Are you using EC2 or On-Premises hosts?
1. EC2
2. On-Premises
default choice: [1]:
Which user are you planning to run the agent?
1. root
2. cwagent
3. others
default choice: [1]:
Do you want to turn on StatsD daemon?
1. yes
2. no
default choice: [1]:
2
Do you want to monitor metrics from CollectD? WARNING: CollectD must be installed or the Agent will fail to start
1. yes
2. no
default choice: [1]:
2
Do you want to monitor any host metrics? e.g. CPU, memory, etc.
1. yes
2. no
default choice: [1]:
2
Do you have any existing CloudWatch Log Agent (http://docs.aws.amazon.com/AmazonCloudWatch/latest/logs/AgentReference.html) configuration file to import for migration?
1. yes
2. no
default choice: [2]:
Do you want to monitor any log files?
1. yes
2. no
default choice: [1]:
Log file path:
/var/log/httpd/access_log
Log group name:
default choice: [access_log]
Log stream name:
default choice: [{instance_id}]
Log Group Retention in days
1. -1
2. 1
3. 3
4. 5
5. 7
6. 14
7. 30
8. 60
9. 90
10. 120
11. 150
12. 180
13. 365
14. 400
15. 545
16. 731
17. 1827
18. 2192
19. 2557
20. 2922
21. 3288
22. 3653
default choice: [1]:
Do you want to specify any additional log files to monitor?
1. yes
2. no
default choice: [1]:
Log file path:
/var/log/httpd/error_log
Log group name:
default choice: [error_log]
Log stream name:
default choice: [{instance_id}]
Log Group Retention in days
1. -1
2. 1
3. 3
4. 5
5. 7
6. 14
7. 30
8. 60
9. 90
10. 120
11. 150
12. 180
13. 365
14. 400
15. 545
16. 731
17. 1827
18. 2192
19. 2557
20. 2922
21. 3288
22. 3653
default choice: [1]:
Do you want to specify any additional log files to monitor?
1. yes
2. no
default choice: [1]:
2
Saved config file to /opt/aws/amazon-cloudwatch-agent/bin/config.json successfully.

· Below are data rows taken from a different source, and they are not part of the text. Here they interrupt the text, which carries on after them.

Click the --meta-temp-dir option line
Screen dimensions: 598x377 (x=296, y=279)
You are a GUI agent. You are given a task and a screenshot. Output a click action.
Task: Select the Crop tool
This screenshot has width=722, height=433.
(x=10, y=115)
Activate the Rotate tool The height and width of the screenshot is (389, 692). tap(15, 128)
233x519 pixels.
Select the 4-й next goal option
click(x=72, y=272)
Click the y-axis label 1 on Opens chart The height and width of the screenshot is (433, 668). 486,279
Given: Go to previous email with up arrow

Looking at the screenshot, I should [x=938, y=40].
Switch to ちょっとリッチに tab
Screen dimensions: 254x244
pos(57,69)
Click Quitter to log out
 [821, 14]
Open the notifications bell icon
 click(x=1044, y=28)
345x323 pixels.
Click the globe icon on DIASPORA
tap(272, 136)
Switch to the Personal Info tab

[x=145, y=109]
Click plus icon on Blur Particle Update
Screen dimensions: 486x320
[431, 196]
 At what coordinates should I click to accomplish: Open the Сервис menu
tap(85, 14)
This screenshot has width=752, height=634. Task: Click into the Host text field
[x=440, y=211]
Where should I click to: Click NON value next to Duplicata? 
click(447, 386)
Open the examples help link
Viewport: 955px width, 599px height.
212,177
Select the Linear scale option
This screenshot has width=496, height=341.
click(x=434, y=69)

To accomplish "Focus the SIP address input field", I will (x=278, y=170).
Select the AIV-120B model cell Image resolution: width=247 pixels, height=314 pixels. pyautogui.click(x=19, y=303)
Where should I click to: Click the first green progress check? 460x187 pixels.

Current config as follows:
{
"agent": {
"run_as_user": "root"
},
"logs": {
"logs_collected": {
"files": {
"collect_list": [
{
"file_path": "/var/log/httpd/access_log",
"log_group_name": "access_log",
"log_stream_name": "{instance_id}",
"retention_in_days": -1
},
{
"file_path": "/var/log/httpd/error_log",
"log_group_name": "error_log",
"log_stream_name": "{instance_id}",
"retention_in_days": -1
}
]
}
}
}
}
Please check the above content of the config.
The config file is also located at /opt/aws/amazon-cloudwatch-agent/bin/config.json.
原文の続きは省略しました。